*Data for this task*.
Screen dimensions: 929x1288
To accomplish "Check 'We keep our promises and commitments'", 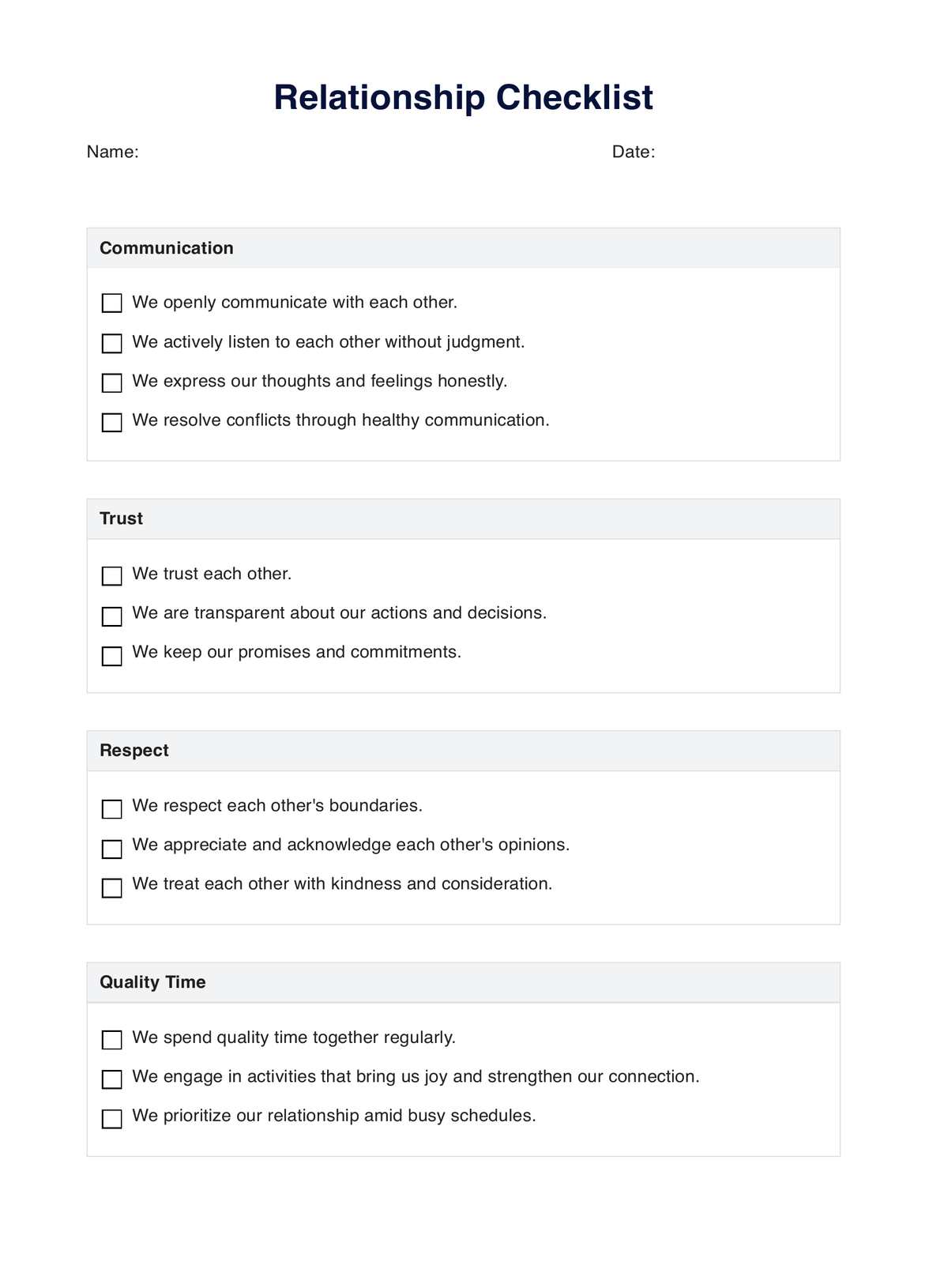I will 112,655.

==

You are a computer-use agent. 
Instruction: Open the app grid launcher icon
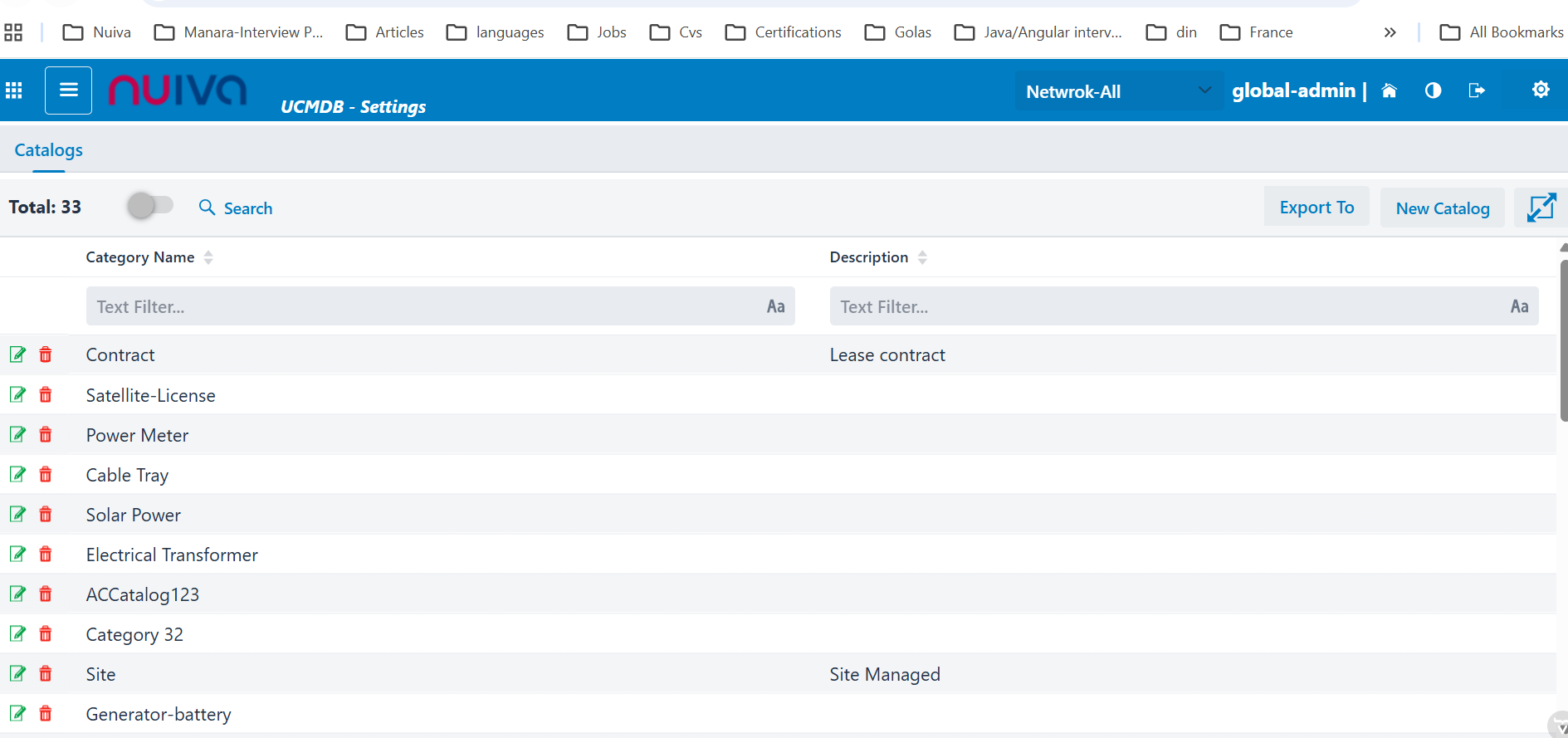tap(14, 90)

*Stated goal*.
Copy the lines from the items above word for word, beginning at the line that has "You are a computer-use agent." and stopping after the line that has "tap(14, 90)". Leave out the pictures.

*Output below*.
You are a computer-use agent. 
Instruction: Open the app grid launcher icon
tap(14, 90)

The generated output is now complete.